Sounds interesting. Can you give the full log? A photo of the screen is good
enough.
Created attachment 8612 [details]
screen0 on wake on lan event
on receiving wake on LAN magic packet:
screen0 show up
after a while(about 5 seconds)
screen2 show up
after about 1 minute
screen3 show up(keep printing the messages)
On power button
screen-powerbutton show up
then after about 5 second, system is back to normal.
Created attachment 8613 [details]
screen1 on wake on lan event
Created attachment 8614 [details]
screen2 on wake on lan event
Created attachment 8615 [details]
screen on power button event
2.6.18-rc2 fixed the 'wrong open interrupt' bug, which should fix the softlockup issue. For the GPE 0xB issue, I guess 2.6.18-rc2 also could fix it. Can you try 2.6.18-rc2? I just tried 2.6.18-rc2. this time, on receiving the magic packet, the only message show up on screen is: inu and the machine is dead. Wake on power button and keyboard works fine as previous version. >inu
This means CPU already goes into protected mode.
Can you change printk level and retry? There might be other info hidden.
echo "7 4 1 6" > /proc/sys/kernel/printk
changed printk level by echo "7 4 1 6" > /proc/sys/kernel/printk and retry, still no more message showed up on screen. One thing to mention is when I execute command: cat /proc/acpi/wakeup output is: Device Sleep state Status SBTN 4 * enabled PCI1 4 enabled SBRG 4 enabled UAR1 4 disabled USB 4 disabled AC9 4 disabled SMB 4 disabled The sleep state looks not so right. Sleep state 3 is not in the list. However, the manchine respond to Wake on LAN event from suspend to ram only after device PCI1 is enabled. Another thing to memtion is that Wake on lAN works if the machine is in "Soft Off" state by command: shutdown -h now >The sleep state looks not so right. Sleep state 3 is not in the list.
Yes, if it can wakeup system from S4, it also could from S3.
Can you enable NMI watchdog in the system? hopefully watchdog could print some
more info. There is a similar bug report against 2.6.18-rc2 (resume hang), but
I couldn't reproduce the bug here.
I tried nmi_watchdog=1 and nmi_watchdog=2 as kernel parameter, In both cases, NMI value in /proc/interrupts is 0. Does that mean I cann't enable NMI watchdog in the system. I also tried kernel 2.6.17 by adding line "#define DEBUG" in driver/base/sys.c according to instructions in bug 6450. This time more information is printed on screen(see new attachment), I wonder if this should help. Created attachment 8632 [details]
screen0 with DEBUG info on wake on lan event
Created attachment 8633 [details]
screen1 with DEBUG info on wake on lan event
>Does that mean I cann't enable NMI watchdog in the system. You haven't local APIC enabled, so no NMI watchdog. The new log looks very like Bug 6450. I'm wondering if disabling softlockup has any difference. I have test 2.6.18-rc2 with NMI watchdog enabled. No more message is showed up
on screen on wake on LAN event, that is, the only message showed up on screen is:
inu.
+ + + +
▶ _WHAT IS ASKED_:
#1 For each statement about the wake-on-LAN thread, say yes or no depending on whether it agrees with the thread, and quote the words that decide it. (a) With 2.6.18-rc2, "inu" was the only message shown when the magic packet arrived. (b) Raising the printk level made more messages appear on screen. (c) Wake on LAN fails when the machine has been shut down with "shutdown -h now".
#2 Pull out, word for word, the part of the wake-on-LAN thread between "Created attachment 8613" and "into protected mode.", inclusive.
The data that comes after the wake-on-LAN thread plays no part in this work.

▶ _PROVIDED MATERIAL_:
+ + + +
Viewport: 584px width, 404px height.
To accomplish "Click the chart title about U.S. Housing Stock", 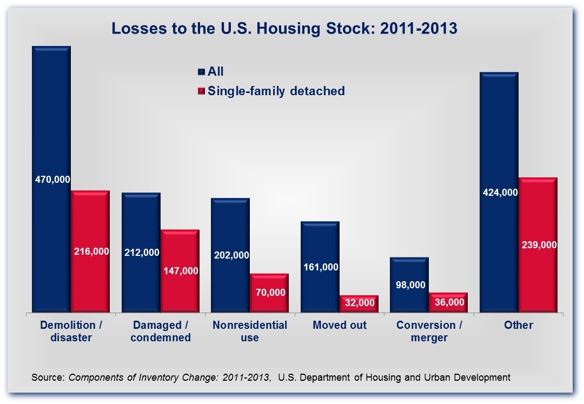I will click(284, 28).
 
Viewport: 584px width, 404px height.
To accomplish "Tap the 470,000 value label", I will click(52, 179).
+ + + +
▶ _THE RESULTS_:
#1
(a) Yes: "on receiving the magic packet, the only message show up on screen is: inu and the machine is dead"
(b) No: "still no more message showed up on screen"
(c) No: "Wake on lAN works if the machine is in "Soft Off" state by command: shutdown -h now"

#2
Created attachment 8613 [details]
screen1 on wake on lan event
Created attachment 8614 [details]
screen2 on wake on lan event
Created attachment 8615 [details]
screen on power button event
2.6.18-rc2 fixed the 'wrong open interrupt' bug, which should fix the softlockup issue. For the GPE 0xB issue, I guess 2.6.18-rc2 also could fix it. Can you try 2.6.18-rc2? I just tried 2.6.18-rc2. this time, on receiving the magic packet, the only message show up on screen is: inu and the machine is dead. Wake on power button and keyboard works fine as previous version. >inu
This means CPU already goes into protected mode.